Arguing that the District Court imposed novel requirements for compliance with the Fair Housing Act’s statute of limitations, CCL filed the opening brief for the City of Los Angeles in its Ninth Circuit appeal of a ruling granting summary judgment to defendant Bank of America. The city’s lawsuit accused the bank of steering minority borrowers to more expensive and riskier loans than it offered other borrowers, resulting in foreclosures, lowered property tax revenues, and expenditures for remediation costs.

The District Court granted the bank’s motion for summary judgment. It reasoned that a predatory loan, foreclosure, and economic injury to the city all had to take place within two years of the lawsuit’s filing. The FHA has a two-year statute of limitations that begins to run only after termination of a discriminatory lending practice. The city asserted that the practice at issue did not terminate until nine months after the lawsuit was filed. As a result, the brief argued, the lawsuit was timely.

The evidence adduced showed riskier and more expensive loans issued within the limitations period, fully meeting the requirements of the statute of limitations. There is no requirement, the brief added, that the foreclosure and the economic injury to the city also take place within that period of time. Because evidence demonstrated that foreclosures typically take about three years from closing of the loan, the District Court’s ruling would effectively immunize discriminatory lending from FHA liability, a consequence plainly at odds with the purposes of the housing statute.

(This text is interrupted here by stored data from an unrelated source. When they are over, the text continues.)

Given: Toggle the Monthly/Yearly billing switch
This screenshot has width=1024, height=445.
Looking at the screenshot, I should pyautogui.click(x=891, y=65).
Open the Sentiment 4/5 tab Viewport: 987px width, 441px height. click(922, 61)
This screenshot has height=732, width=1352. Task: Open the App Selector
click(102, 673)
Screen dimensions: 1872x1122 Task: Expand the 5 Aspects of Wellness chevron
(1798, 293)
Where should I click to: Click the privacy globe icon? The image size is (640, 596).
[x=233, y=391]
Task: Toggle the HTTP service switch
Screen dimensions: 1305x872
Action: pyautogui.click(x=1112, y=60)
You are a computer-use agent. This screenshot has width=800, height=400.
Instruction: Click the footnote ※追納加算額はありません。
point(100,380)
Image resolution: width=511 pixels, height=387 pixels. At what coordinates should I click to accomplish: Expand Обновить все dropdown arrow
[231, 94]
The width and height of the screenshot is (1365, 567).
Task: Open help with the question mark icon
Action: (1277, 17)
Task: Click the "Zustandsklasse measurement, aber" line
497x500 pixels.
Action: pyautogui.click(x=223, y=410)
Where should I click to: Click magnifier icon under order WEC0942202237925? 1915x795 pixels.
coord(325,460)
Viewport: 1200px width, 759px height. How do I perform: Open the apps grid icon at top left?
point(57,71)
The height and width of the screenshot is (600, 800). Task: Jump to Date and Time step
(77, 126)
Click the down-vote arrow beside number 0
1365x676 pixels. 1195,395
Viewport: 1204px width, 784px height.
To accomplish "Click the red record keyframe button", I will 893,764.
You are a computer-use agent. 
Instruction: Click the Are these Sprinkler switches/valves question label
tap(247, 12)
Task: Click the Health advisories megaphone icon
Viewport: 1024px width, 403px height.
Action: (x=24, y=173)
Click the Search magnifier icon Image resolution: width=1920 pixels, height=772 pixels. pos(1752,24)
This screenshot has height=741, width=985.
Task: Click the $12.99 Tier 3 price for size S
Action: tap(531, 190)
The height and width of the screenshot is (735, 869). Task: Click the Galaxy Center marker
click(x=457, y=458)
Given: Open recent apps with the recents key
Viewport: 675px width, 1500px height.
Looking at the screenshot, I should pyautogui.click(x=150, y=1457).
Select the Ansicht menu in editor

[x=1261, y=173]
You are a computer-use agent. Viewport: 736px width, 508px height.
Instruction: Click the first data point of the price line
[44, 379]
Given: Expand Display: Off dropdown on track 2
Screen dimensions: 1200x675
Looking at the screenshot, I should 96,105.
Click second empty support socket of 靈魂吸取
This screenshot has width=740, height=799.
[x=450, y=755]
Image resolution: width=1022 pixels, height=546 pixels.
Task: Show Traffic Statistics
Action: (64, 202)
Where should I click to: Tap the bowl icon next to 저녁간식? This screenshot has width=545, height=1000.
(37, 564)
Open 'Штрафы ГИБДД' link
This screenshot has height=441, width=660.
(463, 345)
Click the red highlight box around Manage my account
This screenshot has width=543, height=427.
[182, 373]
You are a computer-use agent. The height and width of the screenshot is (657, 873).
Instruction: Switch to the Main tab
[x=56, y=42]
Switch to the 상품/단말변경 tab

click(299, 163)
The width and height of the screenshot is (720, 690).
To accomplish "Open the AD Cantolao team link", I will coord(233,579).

CCL President Robert S. Peck serves as counsel of record for Los Angeles in the case. He was joined on the brief by Dean Erwin Chemerinsky of the University of California at Irvine law school, Joel Liberson of Tare Resources, and Elaine Byszewski and Lee Gordon of Hagens Berman. In September, Peck won three decisions from the Eleventh Circuit on behalf of the city of Miami, Florida, where similar lawsuits were filed against Bank of America, Wells Fargo, and Citibank. Peck is also representing Los Angeles in an appeal of another case against Wells Fargo in the Ninth Circuit.